→ **PROBLEM DESCRIPTION**:
Further down are entries; set down exactly and only the lines from the one with "Open the Horse Racing menu" up to and including the one with "Screen dimensions: 730x506", dropping each picture.

→ **MATERIAL SUPPLIED**:
^^^^^^^^
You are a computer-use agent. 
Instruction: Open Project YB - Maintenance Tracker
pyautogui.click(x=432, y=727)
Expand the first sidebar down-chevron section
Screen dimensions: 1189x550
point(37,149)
^^^^^^^^
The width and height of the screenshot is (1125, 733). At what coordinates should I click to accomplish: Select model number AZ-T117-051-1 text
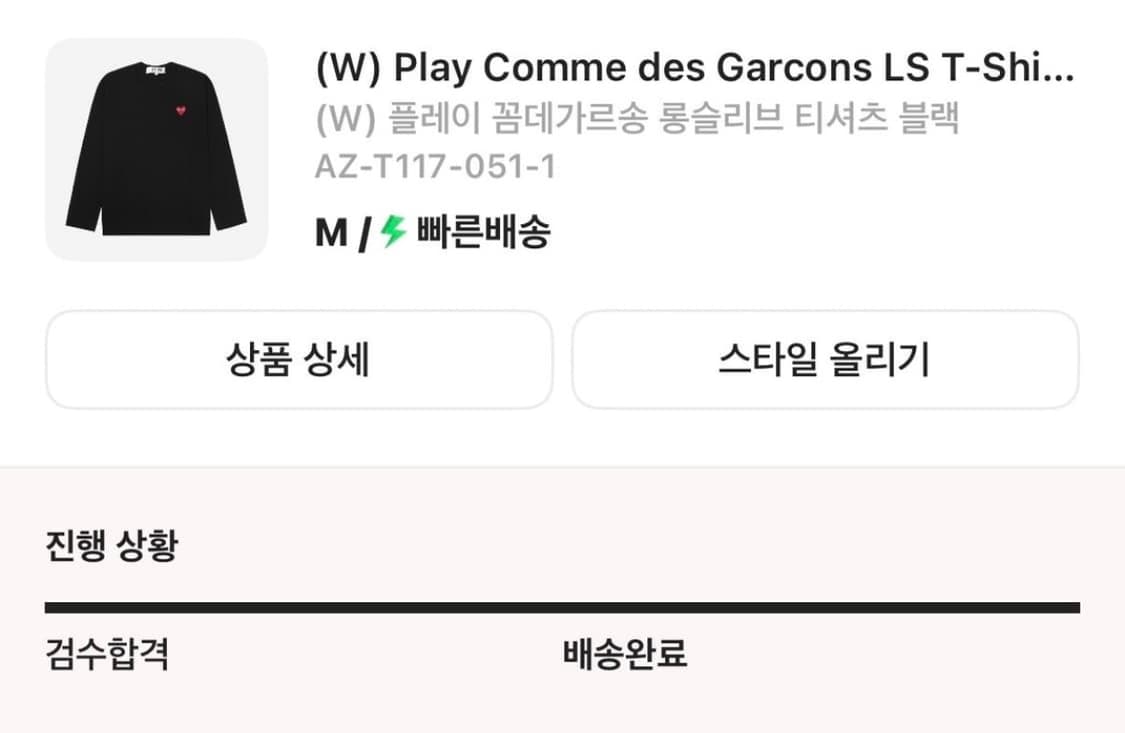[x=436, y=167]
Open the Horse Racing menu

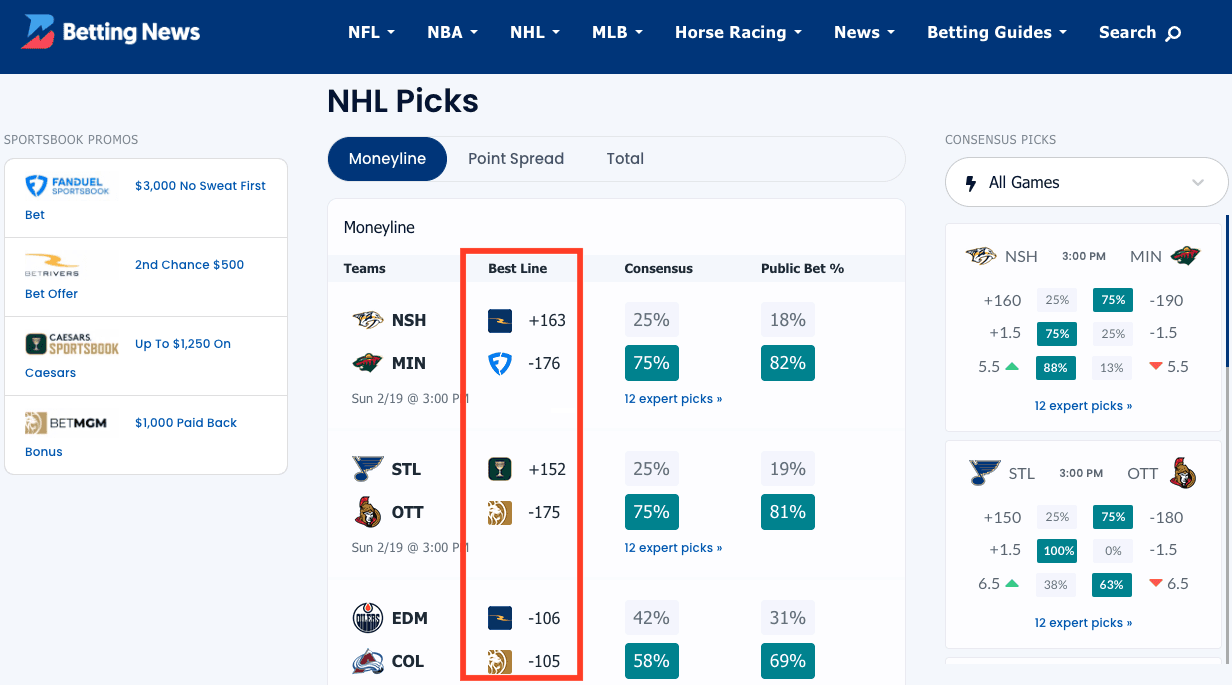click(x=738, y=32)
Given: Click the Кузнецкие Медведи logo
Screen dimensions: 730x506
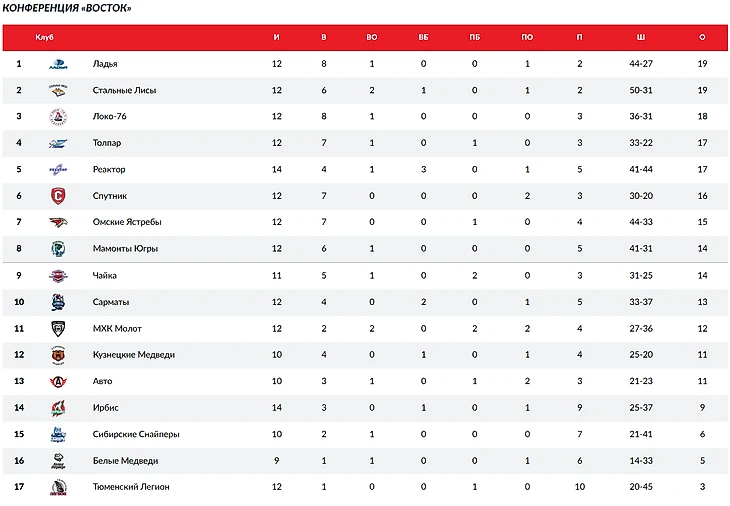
^^^^^^^^
→ **TASK SOLUTION**:
Open the Horse Racing menu

click(x=738, y=32)
Given: Click the Кузнецкие Медведи logo
Screen dimensions: 730x506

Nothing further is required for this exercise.